→ **SUPPLIED MATERIAL**:
-- START --

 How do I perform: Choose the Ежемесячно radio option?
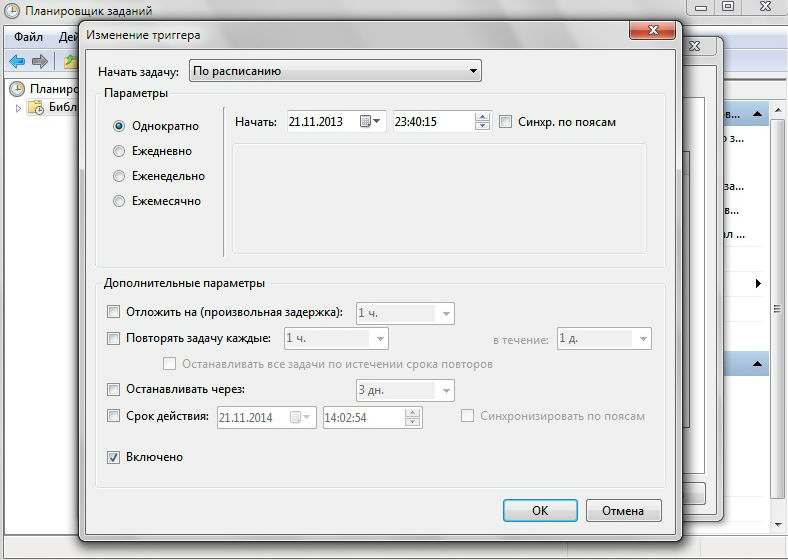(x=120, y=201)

-- END --
-- START --

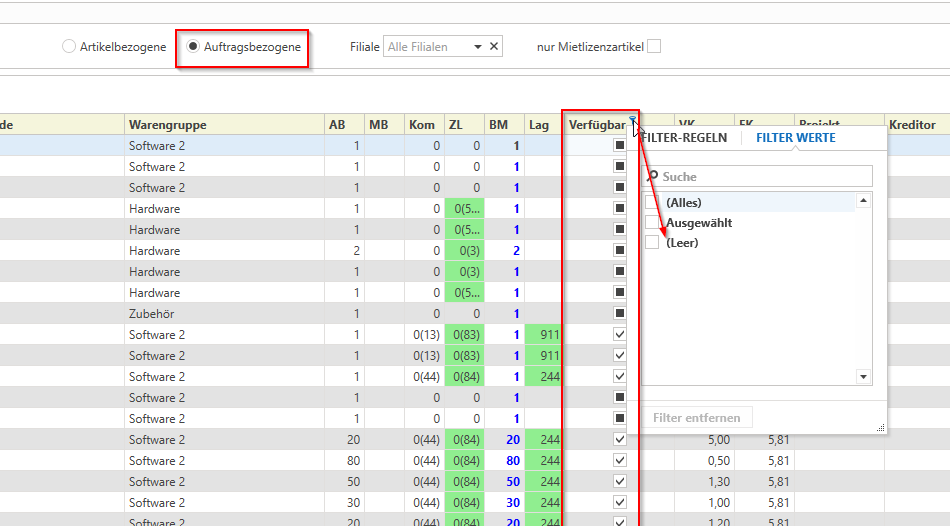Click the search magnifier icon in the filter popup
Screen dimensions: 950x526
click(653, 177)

-- END --

→ **SHORT EXERCISE**: Rewrite the entries from the line with "How do I perform: Choose" up to and including the line with "(x=120, y=201)", changing "radio option" to "radio button" and leaving everything else unchanged. Leave the pictures out of your answer.

→ **FULL SOLUTION**:
 How do I perform: Choose the Ежемесячно radio button?
(x=120, y=201)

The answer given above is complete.